The Czech Republic declared today a national day of mourning after the worst shooting in the country’s history left at least 15 people dead at Prague’s Charles University.
Officials said there was no evidence that the shooter, a 24-year-old student who also died during the rampage, had links to international terrorism. The carnage in the heart of Prague’s historic center on Thursday lasted about 20 minutes and left the country of 11 million shaken.
“We are all shocked by this horrific act,” Czech Prime Minister Petr Fiala said after an emergency meeting of his cabinet. “It’s hard to find words to express condemnation but also pain and grief that the entire society is feeling.”
Photo: Reuters
Church bells are to ring across the country today at noon to honor the victims.
Leaders across the nation’s political spectrum and worldwide offered their condolences. German Chancellor Olaf Scholz said he was “deeply shocked” by the attack.
The White House said US President Joe Biden was “praying for the families who lost loved ones and everyone else who has been affected by the senseless act of violence.”
Several guns and a large amount of ammunition were found in the building hosting the Faculty of Arts, and only a quick police reaction prevented dozens more fatalities, Czech Minister of the Interior Vit Rakusan said.
The shooter legally owned several weapons, police chief Martin Vondrasek said.
Earlier in the day, authorities found the killer’s father dead in a village near Prague.
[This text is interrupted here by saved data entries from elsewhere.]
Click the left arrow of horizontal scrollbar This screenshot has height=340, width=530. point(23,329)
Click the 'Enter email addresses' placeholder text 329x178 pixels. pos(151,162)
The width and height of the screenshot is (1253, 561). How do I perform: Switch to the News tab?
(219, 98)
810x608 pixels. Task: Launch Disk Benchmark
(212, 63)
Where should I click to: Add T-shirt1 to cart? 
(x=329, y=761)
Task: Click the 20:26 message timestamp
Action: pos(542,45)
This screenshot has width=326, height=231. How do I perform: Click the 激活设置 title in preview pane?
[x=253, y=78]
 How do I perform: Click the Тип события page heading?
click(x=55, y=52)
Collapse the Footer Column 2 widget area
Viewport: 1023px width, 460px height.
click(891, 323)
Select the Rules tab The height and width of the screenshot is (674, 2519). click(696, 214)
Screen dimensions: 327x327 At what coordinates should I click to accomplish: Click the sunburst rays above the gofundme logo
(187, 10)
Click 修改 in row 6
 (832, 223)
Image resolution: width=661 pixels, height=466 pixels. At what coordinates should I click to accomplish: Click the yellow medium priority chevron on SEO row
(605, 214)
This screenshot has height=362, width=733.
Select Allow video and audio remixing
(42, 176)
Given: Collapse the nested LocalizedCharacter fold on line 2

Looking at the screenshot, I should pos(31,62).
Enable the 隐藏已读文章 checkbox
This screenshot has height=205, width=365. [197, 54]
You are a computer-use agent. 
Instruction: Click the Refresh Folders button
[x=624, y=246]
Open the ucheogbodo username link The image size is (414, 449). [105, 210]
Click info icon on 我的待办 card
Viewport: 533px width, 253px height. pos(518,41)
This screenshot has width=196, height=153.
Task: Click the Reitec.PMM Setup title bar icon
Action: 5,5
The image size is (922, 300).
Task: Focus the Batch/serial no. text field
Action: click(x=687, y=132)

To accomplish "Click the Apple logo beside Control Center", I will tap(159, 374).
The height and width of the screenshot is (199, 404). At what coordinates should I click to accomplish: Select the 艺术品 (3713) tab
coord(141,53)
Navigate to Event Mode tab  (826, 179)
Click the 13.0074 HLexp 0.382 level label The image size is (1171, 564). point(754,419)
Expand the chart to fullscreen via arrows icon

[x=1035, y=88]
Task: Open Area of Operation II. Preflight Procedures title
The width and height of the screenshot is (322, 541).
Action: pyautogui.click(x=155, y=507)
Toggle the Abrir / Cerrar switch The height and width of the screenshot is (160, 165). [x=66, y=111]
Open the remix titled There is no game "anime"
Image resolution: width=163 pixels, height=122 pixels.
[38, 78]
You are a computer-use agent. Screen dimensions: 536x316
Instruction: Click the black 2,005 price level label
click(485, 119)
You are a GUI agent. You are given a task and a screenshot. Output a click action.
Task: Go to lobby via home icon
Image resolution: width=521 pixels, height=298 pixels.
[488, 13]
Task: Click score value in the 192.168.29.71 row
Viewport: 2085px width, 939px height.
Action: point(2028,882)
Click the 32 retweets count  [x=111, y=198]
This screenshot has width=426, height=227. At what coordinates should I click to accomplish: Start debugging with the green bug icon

They also got information that he had left for the capital intending to kill himself, Vondrasek said.
The assailant either killed himself or died when police returned fire, he said.
The police are investigating a possibility that he was also involved in an unrelated double murder outside Prague last week.
Czech Minister of Education, Youth and Sport Mikulas Bek, who studied at the faculty, placed a candle at Charles University’s main building in sympathy for the victims.
Czech officials did not immediately suggest a motive for the shooting — a rare event in a country that limits access to firearms by requiring gun owners to pass written and practical tests as well as psychological screenings.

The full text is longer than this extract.